_How to complete this task:_ Please print every record below exactly as it appears.

Saved entries
....................

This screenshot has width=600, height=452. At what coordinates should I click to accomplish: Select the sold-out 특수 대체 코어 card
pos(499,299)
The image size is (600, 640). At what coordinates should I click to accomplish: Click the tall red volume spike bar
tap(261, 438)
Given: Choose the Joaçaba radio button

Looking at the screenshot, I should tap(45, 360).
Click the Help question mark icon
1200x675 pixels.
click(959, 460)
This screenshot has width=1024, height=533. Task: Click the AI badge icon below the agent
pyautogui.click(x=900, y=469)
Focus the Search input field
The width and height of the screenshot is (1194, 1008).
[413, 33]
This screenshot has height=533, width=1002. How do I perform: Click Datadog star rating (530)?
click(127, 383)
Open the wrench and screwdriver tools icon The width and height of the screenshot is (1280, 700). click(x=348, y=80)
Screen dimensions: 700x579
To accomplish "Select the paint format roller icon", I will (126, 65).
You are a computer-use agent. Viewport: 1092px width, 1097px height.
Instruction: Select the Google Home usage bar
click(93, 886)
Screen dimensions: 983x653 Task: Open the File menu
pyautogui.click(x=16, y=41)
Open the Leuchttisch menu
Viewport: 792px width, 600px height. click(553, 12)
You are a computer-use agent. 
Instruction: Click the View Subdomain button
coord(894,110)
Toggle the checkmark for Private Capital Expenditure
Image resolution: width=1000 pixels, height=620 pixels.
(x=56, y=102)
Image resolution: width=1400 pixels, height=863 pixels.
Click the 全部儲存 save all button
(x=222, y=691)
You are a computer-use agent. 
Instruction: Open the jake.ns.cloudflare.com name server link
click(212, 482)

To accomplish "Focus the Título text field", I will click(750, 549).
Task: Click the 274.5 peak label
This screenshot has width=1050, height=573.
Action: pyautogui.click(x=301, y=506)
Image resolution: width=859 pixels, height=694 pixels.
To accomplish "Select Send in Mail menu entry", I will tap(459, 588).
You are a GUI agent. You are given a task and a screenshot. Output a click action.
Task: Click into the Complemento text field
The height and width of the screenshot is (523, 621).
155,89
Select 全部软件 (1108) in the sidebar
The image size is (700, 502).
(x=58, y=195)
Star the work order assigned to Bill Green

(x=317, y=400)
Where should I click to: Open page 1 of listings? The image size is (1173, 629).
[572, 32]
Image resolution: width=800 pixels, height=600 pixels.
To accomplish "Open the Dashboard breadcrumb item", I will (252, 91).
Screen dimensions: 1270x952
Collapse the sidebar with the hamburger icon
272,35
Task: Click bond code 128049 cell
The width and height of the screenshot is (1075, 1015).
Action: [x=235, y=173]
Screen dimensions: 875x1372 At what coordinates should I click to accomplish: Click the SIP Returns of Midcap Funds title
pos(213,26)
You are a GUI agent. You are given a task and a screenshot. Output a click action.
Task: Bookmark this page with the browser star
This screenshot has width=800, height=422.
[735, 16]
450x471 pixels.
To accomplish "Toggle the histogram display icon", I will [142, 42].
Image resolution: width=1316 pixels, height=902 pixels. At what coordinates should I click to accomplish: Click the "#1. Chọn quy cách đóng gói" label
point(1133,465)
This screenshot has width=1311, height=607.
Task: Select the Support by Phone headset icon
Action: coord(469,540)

....................

_Exercise output:_
This screenshot has width=600, height=452. At what coordinates should I click to accomplish: Select the sold-out 특수 대체 코어 card
pos(499,299)
The image size is (600, 640). At what coordinates should I click to accomplish: Click the tall red volume spike bar
tap(261, 438)
Given: Choose the Joaçaba radio button

Looking at the screenshot, I should tap(45, 360).
Click the Help question mark icon
1200x675 pixels.
click(959, 460)
This screenshot has width=1024, height=533. Task: Click the AI badge icon below the agent
pyautogui.click(x=900, y=469)
Focus the Search input field
The width and height of the screenshot is (1194, 1008).
[413, 33]
This screenshot has height=533, width=1002. How do I perform: Click Datadog star rating (530)?
click(127, 383)
Open the wrench and screwdriver tools icon The width and height of the screenshot is (1280, 700). click(x=348, y=80)
Screen dimensions: 700x579
To accomplish "Select the paint format roller icon", I will (126, 65).
You are a computer-use agent. Viewport: 1092px width, 1097px height.
Instruction: Select the Google Home usage bar
click(93, 886)
Screen dimensions: 983x653 Task: Open the File menu
pyautogui.click(x=16, y=41)
Open the Leuchttisch menu
Viewport: 792px width, 600px height. click(553, 12)
You are a computer-use agent. 
Instruction: Click the View Subdomain button
coord(894,110)
Toggle the checkmark for Private Capital Expenditure
Image resolution: width=1000 pixels, height=620 pixels.
(x=56, y=102)
Image resolution: width=1400 pixels, height=863 pixels.
Click the 全部儲存 save all button
(x=222, y=691)
You are a computer-use agent. 
Instruction: Open the jake.ns.cloudflare.com name server link
click(212, 482)

To accomplish "Focus the Título text field", I will click(750, 549).
Task: Click the 274.5 peak label
This screenshot has width=1050, height=573.
Action: pyautogui.click(x=301, y=506)
Image resolution: width=859 pixels, height=694 pixels.
To accomplish "Select Send in Mail menu entry", I will tap(459, 588).
You are a GUI agent. You are given a task and a screenshot. Output a click action.
Task: Click into the Complemento text field
The height and width of the screenshot is (523, 621).
155,89
Select 全部软件 (1108) in the sidebar
The image size is (700, 502).
(x=58, y=195)
Star the work order assigned to Bill Green

(x=317, y=400)
Where should I click to: Open page 1 of listings? The image size is (1173, 629).
[572, 32]
Image resolution: width=800 pixels, height=600 pixels.
To accomplish "Open the Dashboard breadcrumb item", I will (252, 91).
Screen dimensions: 1270x952
Collapse the sidebar with the hamburger icon
272,35
Task: Click bond code 128049 cell
The width and height of the screenshot is (1075, 1015).
Action: [x=235, y=173]
Screen dimensions: 875x1372 At what coordinates should I click to accomplish: Click the SIP Returns of Midcap Funds title
pos(213,26)
You are a GUI agent. You are given a task and a screenshot. Output a click action.
Task: Bookmark this page with the browser star
This screenshot has width=800, height=422.
[735, 16]
450x471 pixels.
To accomplish "Toggle the histogram display icon", I will [142, 42].
Image resolution: width=1316 pixels, height=902 pixels. At what coordinates should I click to accomplish: Click the "#1. Chọn quy cách đóng gói" label
point(1133,465)
This screenshot has width=1311, height=607.
Task: Select the Support by Phone headset icon
Action: coord(469,540)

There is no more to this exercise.